- Set exercise 1
Add 132 to every coordinate in the answers and write the rows out again with their requests, from the start of the rows through the line containing "coord(359,233)".
- Set exercise 2
Carry on the forum post about new photographers rushing to go pro from where it stops.

Start Extract provided

As I said, I've seen probably a hundred very similar questions in just the past few months and they are virtually always posed by people who have only had a camera for less than a year, have no training or experience to speak of, yet have been convinced by their family and friends that they are ready to "Go Pro".  Photography is not something that can be learned in a few weeks or a few months yet there are many who are convinced that they are "The" exception to that rule.  I see it virtually every day on this forum and others.  I just do not understand why it is that so many people pick up a camera and immediately start trying to find ways to wring money out of it.  My suspicion is that it is a complete lack of understanding of the requirements to be a true professional "Anything" and the philosophy that their customers are more clueless than they are.

I have seen wedding photographs and portraits not suitable for hanging in a truckstop restroom created by so-called "Professional" photographers.  A bride with a tree growing out of her head.  Horrendous white balance.  Soft focus that wasn't intentional.  Terrible composition. Gross under- and over-exposure.  These are the things that a middle-experience amateur knows to avoid and control however these people consider themselves to be professionals when they barely know how to take a decent shot in good light.  They have no experience, they have no knowledge, they don't even know the questions much less the answers.  Yet they are willing to start a career as a professional and be paid for something they do not know how to provide.

End Extract provided
Start Record list

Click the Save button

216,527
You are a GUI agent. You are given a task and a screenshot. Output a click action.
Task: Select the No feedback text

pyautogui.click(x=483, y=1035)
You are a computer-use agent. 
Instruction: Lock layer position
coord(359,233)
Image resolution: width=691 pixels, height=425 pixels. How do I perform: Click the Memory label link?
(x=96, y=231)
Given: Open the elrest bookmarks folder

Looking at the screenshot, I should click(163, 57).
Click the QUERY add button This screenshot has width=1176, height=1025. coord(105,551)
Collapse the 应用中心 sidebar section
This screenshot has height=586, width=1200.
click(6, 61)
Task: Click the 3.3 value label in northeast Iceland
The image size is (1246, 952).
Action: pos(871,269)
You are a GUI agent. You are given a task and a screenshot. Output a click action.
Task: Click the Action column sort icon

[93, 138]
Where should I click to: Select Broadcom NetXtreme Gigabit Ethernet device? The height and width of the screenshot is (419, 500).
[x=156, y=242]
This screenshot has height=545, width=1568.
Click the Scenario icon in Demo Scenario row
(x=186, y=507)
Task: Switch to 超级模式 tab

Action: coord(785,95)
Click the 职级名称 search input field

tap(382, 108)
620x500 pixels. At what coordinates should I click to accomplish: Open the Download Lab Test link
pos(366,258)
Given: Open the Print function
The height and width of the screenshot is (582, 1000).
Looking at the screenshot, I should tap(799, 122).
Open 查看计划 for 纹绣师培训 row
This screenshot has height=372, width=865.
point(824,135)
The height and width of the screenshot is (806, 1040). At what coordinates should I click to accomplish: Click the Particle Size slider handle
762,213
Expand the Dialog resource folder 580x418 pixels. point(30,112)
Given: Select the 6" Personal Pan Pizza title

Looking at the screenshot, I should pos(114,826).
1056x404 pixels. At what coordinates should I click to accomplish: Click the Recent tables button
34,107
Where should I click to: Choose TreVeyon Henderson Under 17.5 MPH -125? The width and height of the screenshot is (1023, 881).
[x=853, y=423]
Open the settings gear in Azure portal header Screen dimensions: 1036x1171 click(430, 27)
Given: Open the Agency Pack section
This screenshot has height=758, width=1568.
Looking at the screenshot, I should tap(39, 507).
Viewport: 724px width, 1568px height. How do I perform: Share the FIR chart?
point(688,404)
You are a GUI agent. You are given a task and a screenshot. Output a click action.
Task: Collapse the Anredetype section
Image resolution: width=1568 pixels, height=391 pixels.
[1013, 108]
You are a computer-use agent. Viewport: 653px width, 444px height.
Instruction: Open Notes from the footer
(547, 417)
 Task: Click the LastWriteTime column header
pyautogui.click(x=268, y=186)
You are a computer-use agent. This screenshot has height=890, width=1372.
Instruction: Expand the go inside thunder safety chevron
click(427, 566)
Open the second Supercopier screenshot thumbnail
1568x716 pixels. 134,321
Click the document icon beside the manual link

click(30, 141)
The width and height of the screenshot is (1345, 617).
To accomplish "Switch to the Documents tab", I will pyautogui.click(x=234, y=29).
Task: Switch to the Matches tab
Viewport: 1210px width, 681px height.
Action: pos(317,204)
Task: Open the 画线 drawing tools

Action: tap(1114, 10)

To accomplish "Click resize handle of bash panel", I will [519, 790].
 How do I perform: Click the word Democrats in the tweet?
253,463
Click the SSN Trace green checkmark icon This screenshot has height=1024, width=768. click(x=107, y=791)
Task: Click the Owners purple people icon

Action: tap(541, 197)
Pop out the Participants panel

End Record list

- Expected output 1
Click the Save button

348,659
You are a GUI agent. You are given a task and a screenshot. Output a click action.
Task: Select the No feedback text

pyautogui.click(x=615, y=1167)
You are a computer-use agent. 
Instruction: Lock layer position
coord(491,365)

- Expected output 2
----------



## 12sndsgood (Feb 25, 2012)

SCraig said:
			
		

> I never said that anyone should not strive to improve their abilities.  To the contrary, my problem is with those who have a high opinion of their abilities that is not justified by their results.  I've been shooting since the middle 60's and still learn something new virtually every time I pick up a camera.  I was mentored by a very good, very conscientious portrait and wedding photographer, shot a lot of weddings with him, and decided early on that a career in photography was not something I wished to pursue.
> 
> As I said, I've seen probably a hundred very similar questions in just the past few months and they are virtually always posed by people who have only had a camera for less than a year, have no training or experience to speak of, yet have been convinced by their family and friends that they are ready to "Go Pro".  Photography is not something that can be learned in a few weeks or a few months yet there are many who are convinced that they are "The" exception to that rule.  I see it virtually every day on this forum and others.  I just do not understand why it is that so many people pick up a camera and immediately start trying to find ways to wring money out of it.  My suspicion is that it is a complete lack of understanding of the requirements to be a true professional "Anything" and the philosophy that their customers are more clueless than they are.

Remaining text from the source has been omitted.